Radikalisierte in der Bewährungshilfe

Vorarlberg / 05.11.2020 • 16:50 Uhr / 3 Minuten Lesezeit
Radikalisierte in der Bewährungshilfe
Winfried Ender spricht mit den VN über die Arbeit mit Radikalisierten. VN/STIPLOVSEK

Der Verein Neustart betreut Menschen, nachdem sie die Haft verlassen dürfen.

Bregenz Wenn Menschen aus dem Gefängnis entlassen werden, geschieht das in der Regel mit einer Bewährungszeit im Gepäck. In dieser Zeit hilft der Verein Neustart, den Menschen wieder ins Leben zu finden. Das gilt auch für jene, die nach dem Terrorparagrafen verurteilt wurden, also auch für Rückkehrer aus dem Krieg, die für den IS gekämpft haben. Österreichweit betreut der Verein derzeit 50 dieser Verurteilten. In Vorarlberg zwar keinen, das war aber auch schon anders. Bekanntlich hat es in Feldkirch zwei Verurteilungen gegeben.

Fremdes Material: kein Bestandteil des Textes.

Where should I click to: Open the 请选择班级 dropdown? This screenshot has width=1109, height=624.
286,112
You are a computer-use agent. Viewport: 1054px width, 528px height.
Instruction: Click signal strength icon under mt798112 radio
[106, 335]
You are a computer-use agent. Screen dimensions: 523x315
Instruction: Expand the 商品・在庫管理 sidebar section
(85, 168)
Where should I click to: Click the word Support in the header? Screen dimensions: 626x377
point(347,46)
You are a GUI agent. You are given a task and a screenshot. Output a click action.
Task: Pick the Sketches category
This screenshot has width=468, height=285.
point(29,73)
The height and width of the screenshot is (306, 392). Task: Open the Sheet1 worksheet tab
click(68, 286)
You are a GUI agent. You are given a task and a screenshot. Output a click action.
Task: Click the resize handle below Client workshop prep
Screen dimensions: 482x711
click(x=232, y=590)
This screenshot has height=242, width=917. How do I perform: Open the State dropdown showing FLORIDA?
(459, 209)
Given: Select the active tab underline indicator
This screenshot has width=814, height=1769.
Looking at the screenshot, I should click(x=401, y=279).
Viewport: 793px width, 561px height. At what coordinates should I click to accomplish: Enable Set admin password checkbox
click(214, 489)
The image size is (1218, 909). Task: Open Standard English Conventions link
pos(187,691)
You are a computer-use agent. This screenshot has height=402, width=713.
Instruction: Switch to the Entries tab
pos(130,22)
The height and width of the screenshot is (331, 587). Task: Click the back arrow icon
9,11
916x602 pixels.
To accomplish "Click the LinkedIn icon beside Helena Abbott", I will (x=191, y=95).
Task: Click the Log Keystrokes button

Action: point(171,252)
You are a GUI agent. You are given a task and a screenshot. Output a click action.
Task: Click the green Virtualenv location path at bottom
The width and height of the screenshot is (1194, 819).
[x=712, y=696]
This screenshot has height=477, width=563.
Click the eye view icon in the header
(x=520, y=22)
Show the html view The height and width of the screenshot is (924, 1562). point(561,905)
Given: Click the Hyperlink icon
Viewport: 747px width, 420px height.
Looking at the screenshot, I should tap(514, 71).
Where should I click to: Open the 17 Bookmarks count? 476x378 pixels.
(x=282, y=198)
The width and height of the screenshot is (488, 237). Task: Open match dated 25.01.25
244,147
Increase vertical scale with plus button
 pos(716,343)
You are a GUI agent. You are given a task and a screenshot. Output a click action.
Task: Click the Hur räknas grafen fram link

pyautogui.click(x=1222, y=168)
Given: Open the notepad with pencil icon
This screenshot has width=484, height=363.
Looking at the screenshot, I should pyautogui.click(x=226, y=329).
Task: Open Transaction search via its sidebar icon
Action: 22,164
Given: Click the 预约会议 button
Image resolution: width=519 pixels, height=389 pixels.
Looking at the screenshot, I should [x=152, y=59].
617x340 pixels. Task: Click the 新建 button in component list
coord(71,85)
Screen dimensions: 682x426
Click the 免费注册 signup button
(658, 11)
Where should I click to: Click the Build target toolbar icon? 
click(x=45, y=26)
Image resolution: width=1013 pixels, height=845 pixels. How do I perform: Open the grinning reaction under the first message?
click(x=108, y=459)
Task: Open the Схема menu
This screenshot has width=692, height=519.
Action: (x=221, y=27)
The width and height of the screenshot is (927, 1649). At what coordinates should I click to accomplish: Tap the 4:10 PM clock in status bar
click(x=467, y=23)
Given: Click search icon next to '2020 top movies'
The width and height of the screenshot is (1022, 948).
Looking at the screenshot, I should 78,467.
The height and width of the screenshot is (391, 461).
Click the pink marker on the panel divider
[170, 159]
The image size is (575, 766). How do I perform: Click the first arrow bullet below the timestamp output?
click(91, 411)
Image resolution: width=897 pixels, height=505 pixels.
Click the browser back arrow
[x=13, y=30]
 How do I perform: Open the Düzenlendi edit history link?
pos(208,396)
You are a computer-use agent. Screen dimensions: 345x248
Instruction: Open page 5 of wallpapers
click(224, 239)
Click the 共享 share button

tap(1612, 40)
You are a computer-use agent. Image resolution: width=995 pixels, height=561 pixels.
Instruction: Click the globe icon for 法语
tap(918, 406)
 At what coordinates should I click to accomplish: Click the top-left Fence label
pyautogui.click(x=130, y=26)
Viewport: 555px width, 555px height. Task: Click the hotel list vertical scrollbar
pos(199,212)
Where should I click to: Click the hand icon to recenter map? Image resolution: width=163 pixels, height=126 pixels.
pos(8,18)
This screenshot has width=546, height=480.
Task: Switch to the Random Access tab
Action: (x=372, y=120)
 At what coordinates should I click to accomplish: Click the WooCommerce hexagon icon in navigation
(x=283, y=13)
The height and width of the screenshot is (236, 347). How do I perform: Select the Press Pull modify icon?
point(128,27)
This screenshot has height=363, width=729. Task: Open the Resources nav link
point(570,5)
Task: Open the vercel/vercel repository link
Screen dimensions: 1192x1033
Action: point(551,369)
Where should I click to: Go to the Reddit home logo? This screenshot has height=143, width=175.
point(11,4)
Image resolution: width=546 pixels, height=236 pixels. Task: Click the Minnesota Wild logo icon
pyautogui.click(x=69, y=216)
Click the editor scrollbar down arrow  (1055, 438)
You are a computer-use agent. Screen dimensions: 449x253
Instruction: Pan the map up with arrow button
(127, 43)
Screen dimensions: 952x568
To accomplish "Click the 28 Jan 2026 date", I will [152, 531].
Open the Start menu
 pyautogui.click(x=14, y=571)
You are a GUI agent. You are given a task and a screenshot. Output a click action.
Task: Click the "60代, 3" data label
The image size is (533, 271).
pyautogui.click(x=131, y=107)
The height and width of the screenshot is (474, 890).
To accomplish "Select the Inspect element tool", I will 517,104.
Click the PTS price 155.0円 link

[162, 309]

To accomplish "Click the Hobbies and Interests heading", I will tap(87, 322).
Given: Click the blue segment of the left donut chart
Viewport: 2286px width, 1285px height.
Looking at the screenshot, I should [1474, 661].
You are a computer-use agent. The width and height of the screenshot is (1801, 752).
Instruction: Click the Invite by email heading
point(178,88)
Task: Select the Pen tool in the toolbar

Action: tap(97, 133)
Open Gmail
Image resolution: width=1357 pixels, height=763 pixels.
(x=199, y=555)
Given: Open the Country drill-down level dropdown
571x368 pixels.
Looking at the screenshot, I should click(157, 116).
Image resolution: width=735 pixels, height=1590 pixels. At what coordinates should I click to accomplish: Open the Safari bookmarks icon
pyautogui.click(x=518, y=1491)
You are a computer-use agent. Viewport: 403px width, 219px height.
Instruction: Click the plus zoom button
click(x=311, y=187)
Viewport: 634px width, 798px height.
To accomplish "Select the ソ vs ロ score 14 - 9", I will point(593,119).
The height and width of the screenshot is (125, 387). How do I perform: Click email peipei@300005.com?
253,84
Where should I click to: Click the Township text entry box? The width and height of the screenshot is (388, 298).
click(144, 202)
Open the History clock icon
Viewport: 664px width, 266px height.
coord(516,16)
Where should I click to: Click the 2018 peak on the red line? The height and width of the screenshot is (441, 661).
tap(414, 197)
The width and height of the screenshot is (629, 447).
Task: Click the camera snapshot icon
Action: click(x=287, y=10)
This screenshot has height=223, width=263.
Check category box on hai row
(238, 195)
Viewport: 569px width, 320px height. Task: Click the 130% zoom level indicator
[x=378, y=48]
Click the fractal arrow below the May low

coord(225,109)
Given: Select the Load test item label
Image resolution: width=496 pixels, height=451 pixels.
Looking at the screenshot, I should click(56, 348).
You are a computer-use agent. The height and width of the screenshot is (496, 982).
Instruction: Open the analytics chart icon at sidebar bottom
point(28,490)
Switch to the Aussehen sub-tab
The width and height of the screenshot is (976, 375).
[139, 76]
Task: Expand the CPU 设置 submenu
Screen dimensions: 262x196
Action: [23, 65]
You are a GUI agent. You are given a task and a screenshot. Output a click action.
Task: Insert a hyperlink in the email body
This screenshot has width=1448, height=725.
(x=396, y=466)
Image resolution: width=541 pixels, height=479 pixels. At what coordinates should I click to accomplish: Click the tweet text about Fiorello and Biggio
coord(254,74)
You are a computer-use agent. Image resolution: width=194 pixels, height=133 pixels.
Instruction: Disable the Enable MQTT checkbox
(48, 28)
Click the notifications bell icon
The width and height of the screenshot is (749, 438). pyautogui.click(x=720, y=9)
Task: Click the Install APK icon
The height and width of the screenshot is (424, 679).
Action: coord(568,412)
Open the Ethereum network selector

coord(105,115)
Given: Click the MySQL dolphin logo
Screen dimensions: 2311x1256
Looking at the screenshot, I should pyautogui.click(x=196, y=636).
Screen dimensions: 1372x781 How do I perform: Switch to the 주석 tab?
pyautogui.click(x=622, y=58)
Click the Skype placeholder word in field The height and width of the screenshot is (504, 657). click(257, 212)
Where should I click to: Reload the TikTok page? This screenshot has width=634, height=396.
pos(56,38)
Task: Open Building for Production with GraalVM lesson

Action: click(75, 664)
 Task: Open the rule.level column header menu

Die Arbeit mit der Personengruppe unterscheidet sich für Neustart kaum von anderen. Denn auch hier gilt: Der wichtigste Schritt ist es, zu Beginn Verantwortung für das Delikt zu übernehmen, erläutert Winfried Ender, Leiter von Neustart Vorarlberg. „Das geschieht in vielen Gesprächen. Wir sprechen darüber, weshalb er zum Beispiel nach Syrien gereist ist. Außerdem ist es wichtig, dass man Perspektiven schafft: Wo will ich hin im Leben?“ Das sei bei allen Fällen mit Radikalisierten so. „Wir haben da relativ viel Erfahrung. Radikalisierung gibt es ja in viele Richtungen.“

In Fällen mit Radikalisierung unterstützt der Verein für Extremismusprävention und Demokratie (Derad) die Bewährungshilfe. „Sie sehen sich an, wie sehr sich die Einstellung verfestigt hat und beleuchten den Hintergrund. Der klassischen Deliktverarbeitung kommt ein erhöhter Kontrollaspekt hinzu“, erläutert Ender. Seit Anfang des Jahres gibt es zudem das sicherheitspolitische Instrument der Fallkonferenz. Die Polizei, das Gericht, die Betreuungseinrichtungen und der Vollzug setzen sich zusammen, um über jeden einzelnen Fall zu sprechen. „Der Austausch ist extrem wichtig und muss bei diesen Fällen intensiv angewendet werden“, betont der Neustart-Leiter. Beim Verein selbst sind ebenfalls Mitarbeiter extra für den Umgang mit radikalisierten Menschen geschult worden, fährt er fort. Die Bewährungshilfe sei grundsätzlich ein gutes Instrument.